Segundo a avaliação de um pesquisador do Instituto Coreano de Ciência e Tecnologia, instituição financiada publicamente que desenvolveu o Engkey o resultado seria positivo. O robôzinho teria ajudado a aumentar o interesse e o engajamento no estudo do inglês entre os estudantes da Educação básica.

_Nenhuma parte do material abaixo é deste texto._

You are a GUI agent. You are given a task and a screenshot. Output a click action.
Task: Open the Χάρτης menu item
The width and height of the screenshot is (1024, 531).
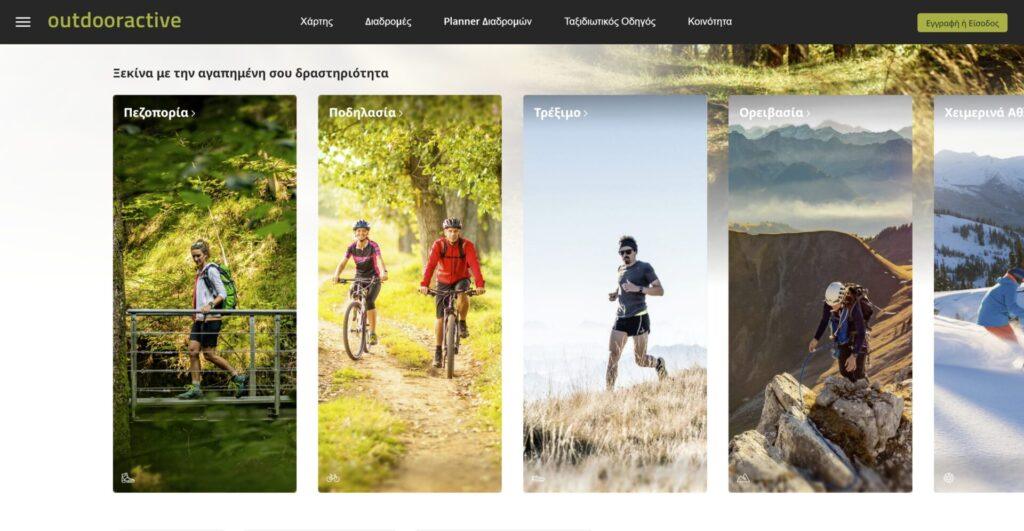316,22

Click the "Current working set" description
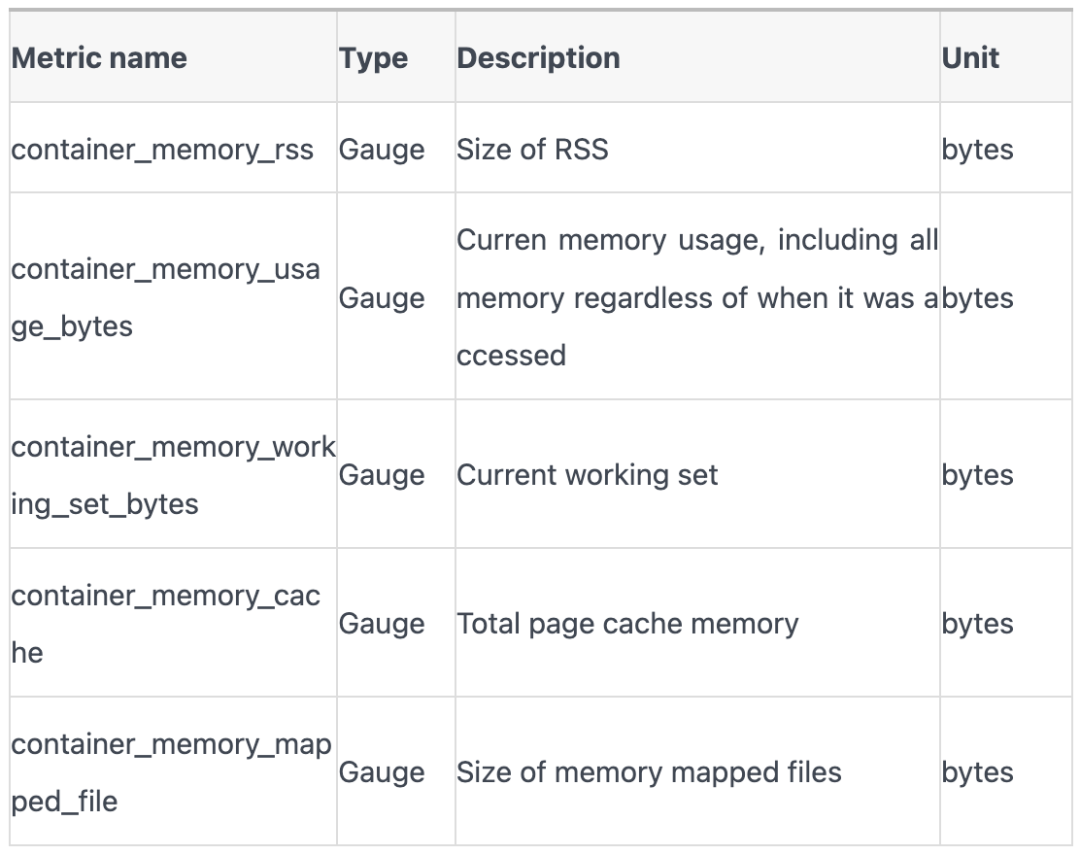tap(587, 475)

Aparentemente o projeto continua sendo bem avaliado, pois tem se desenvolvido e aperfeiçoado, como mostra este vídeo de 2015 e notícias mais recentes.
Prompt da Semana
Dizem que um bom professor nunca responde a uma pergunta. Com base no método dialético de Sócrates o pensamento crítico se forma com base no questionamento, no desafio das próprias crenças e na exploração de diferentes perspectivas. O “Companheiro Socrático” é um clássico dos prompts e pode ser acessado em nossa biblioteca de prompts.
Momentos de Reflexão
Mas não é paranoia se eles [os robôs] realmente estiverm atrás de você. Máquinas têm substituído o trabalho humano desde que um pedaço de sílex provou ser mais afiado que uma unha. A história da obsolescência no local de trabalho é quase tão antiga quanto a história do trabalho. À medida que as tecnologias aumentam nossa capacidade de trabalho, a natureza do trabalho muda. A questão é se a evolução do trabalho no século XXI é qualitativamente diferente da evolução do trabalho no século XX, XIX, ou, de fato, no século X a.C.
AOUN, Joseph E. Robot-proof: Higher Education in the Age of Artificial Intelligence. The MIT Press, 2018.
E especificamente o trabalho docente, é diferente? E se for, com tanto desemprego estrutural que a IA promete, será possível acomodar professores substituídos atividades ou novas profissões, ou eles farão parte dos "inúteis"?
O objetivo final e utópico da tecnologia não seria liberar o ser humano da carga do trabalho?